Yes, ribs. Got a few racks of Baby Backs to do. The crowd favorite...

 
Warning: The following post includes graphic details of high risk activities performed in a controlled (back yard) environment. Duplicate these reckless stunts at your own risk.

Came back from a nice morning ride with my son, and it was time to fire up the pit. Loaded a 1/2 starter chimney with the Stubbs brand charcoal briquettes, and lit 2 sheet of news paper under it. Once the paper burned off, and the charcoal was burning I could tell that the smoke / smell was different from the normal Kingsford stuff. I decided to go with the Stubbs in the firebox, and was able to fit the entire rest of the bag into my minion box, filling it to the max, along with a healthy amount of hickory wood chunks interspersed throughout the basket.

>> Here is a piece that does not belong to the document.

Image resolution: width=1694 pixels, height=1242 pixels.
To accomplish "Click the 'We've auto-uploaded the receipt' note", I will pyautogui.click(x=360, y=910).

After the starter was about 1/2 ashed over, I dumped it on the top of the minion box, closed up the FB and waited for the pit to come up to temp. I started out with my 18" chimney extension on, but soon found that the draft the extension provides is actually too much when trying to burn charcoal briquettes. I would close down the intake all the way and the high vacuum from the long chimney was sucking the air in from all the cracks in the side door and damper. Pulled off the extension and everything settled down to a nice even burn with the FB intake open about 3/8"",

In fact, it was the evenest burn I've had on the offset pit to date. I don't know if I can attribute that to the Stubbs charcoal, or having added the mass of stone in the bottom of the firebox, but I really didn't have to fiddle with the intake vent much at all for the entire cook.

Had the three good sized racks of Baby Backs laid side by side and had plenty of room, and didn't need to use a stand-up rack. I had dry brined them over night (plain kosher salt) and then dry rubbed them with Meathead's Memphis Dust recipe (minus the rosemary powder because we didn't have any).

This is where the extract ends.